Strategy telah menandakan bahwa ketika STRC diperdagangkan di atas nilai nominal $100, perusahaan akan menerbitkan lebih banyak saham preferen dan membeli lebih banyak Bitcoin. Saat diperdagangkan di bawah ambang batas tersebut, perusahaan mengindikasikan bahwa pihaknya dapat meningkatkan dividen STRC sebagai upaya untuk memperkuat permintaan.
Analis Benchmark-StoneX Mark Palmer mengatakan kepada Decrypt pada Rabu bahwa penurunan tersebut “bukan kekhawatiran nyata bagi Strategy.”
“Penurunan di STRC masih berada dalam rentang yang kami perkirakan,” tambah Palmer. “Kami melihat hal yang sama bulan lalu, ketika STRC turun ke sekitar $97 dan kemudian memantul ke arah $99 dalam hitungan hari.”
Palmer mencatat bahwa dividen produk tersebut tidak berubah selama empat bulan terakhir. “Mekanisme penyesuaian ulang tarif bulanannya ada tepat untuk menarik harga kembali ke nilai par,” tambah Palmer.
Analis lain telah menggambarkan likuidasi Strategy, total 32 Bitcoin senilai $2,5 juta, sebagai hal yang tidak berarti mengingat cadangan perusahaan bernilai $50,4 miliar. Namun, langkah itu kontras dengan mantra beli-dan-tidak-pernah-jual yang selama ini dipromosikan Saylor.
Saat Strategy mengungkap penjualan Bitcoin pada Senin, perusahaan mengatakan bahwa pihaknya telah menghabiskan $63,9 miliar untuk aset digital itu sejak mengubah dirinya bertahun-tahun lalu. Kepemilikan perusahaan berada dalam posisi rugi (underwater) sebesar $13,7 miliar pada Jumat.
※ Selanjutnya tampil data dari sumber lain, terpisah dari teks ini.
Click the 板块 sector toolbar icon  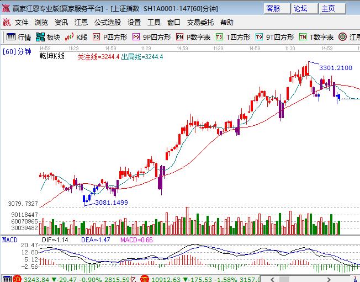[x=47, y=38]
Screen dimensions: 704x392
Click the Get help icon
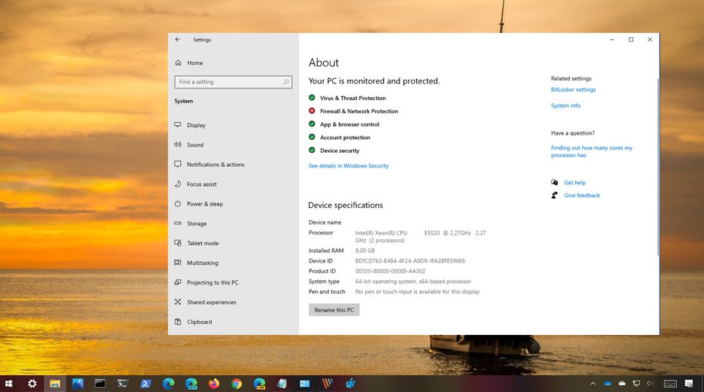555,183
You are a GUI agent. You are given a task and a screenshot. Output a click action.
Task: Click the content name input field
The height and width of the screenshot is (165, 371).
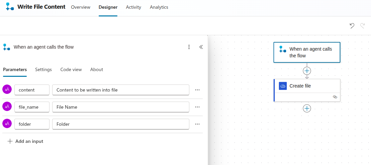pos(32,90)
Ketika kepemilikan perusahaan berada di bawah tekanan tahun lalu, Strategy mengalokasikan $2,25 miliar untuk memastikan bahwa pihaknya dapat terus melakukan distribusi pada STRC. Perusahaan mengambil 61% dari cadangan tersebut saat melakukan pembelian kembali utang bulan lalu.
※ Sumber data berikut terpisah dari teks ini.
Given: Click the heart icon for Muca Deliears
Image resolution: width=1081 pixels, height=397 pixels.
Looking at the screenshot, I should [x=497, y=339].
Apa yang diungkap Strategy tentang penjualan Bitcoin minggu ini?
Strategy mengungkap pada Senin bahwa perusahaan menjual 32 Bitcoin senilai $2,5 juta minggu ini, menandai penjualan Bitcoin pertama perusahaan sejak 2022. Perusahaan menggambarkan langkah itu sebagai upaya untuk “mengimunisasi” pasar terhadap gagasan bahwa Strategy bisa memangkas kepemilikan untuk membayar dividen pada saham preferen unggulannya STRC.
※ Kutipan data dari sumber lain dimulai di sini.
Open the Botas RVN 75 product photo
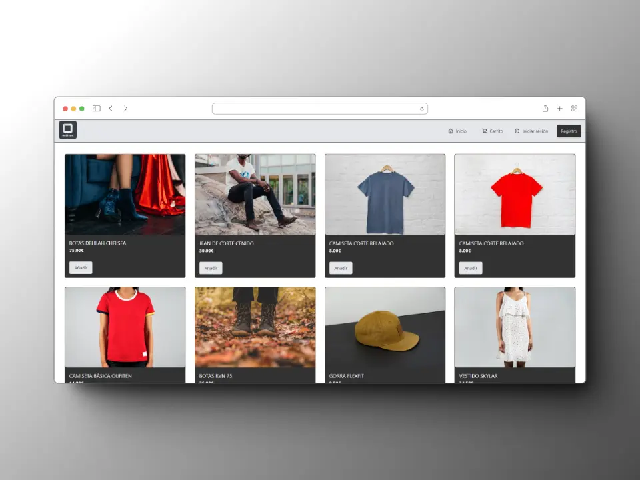Image resolution: width=640 pixels, height=480 pixels. tap(255, 327)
Mengapa saham preferen STRC Strategy menurun pada Jumat?
STRC turun 3,6% menjadi $93 pada Jumat, makin menjauh dari nilai nominal $100. Saham preferen tersebut, yang menawarkan dividen tahunan 11,5% yang dibayarkan bulanan, menghadapi tekanan seiring penurunan saham biasa Strategy dan jatuhnya Bitcoin di bawah $60.000. Analis Benchmark-StoneX Mark Palmer menyatakan bahwa koreksi tersebut “bukan kekhawatiran nyata” dan mencatat bahwa Strategy dapat meningkatkan dividen STRC untuk memperkuat permintaan ketika saham diperdagangkan di bawah ambang batas $100.
Berapa nilai kepemilikan Bitcoin Strategy saat ini?
Cadangan Bitcoin Strategy bernilai $50,4 miliar. Perusahaan mengungkap pada Senin bahwa pihaknya telah menghabiskan $63,9 miliar untuk aset digital itu sejak mengubah dirinya bertahun-tahun lalu, sehingga kepemilikan berada dalam posisi rugi sebesar $13,7 miliar pada Jumat.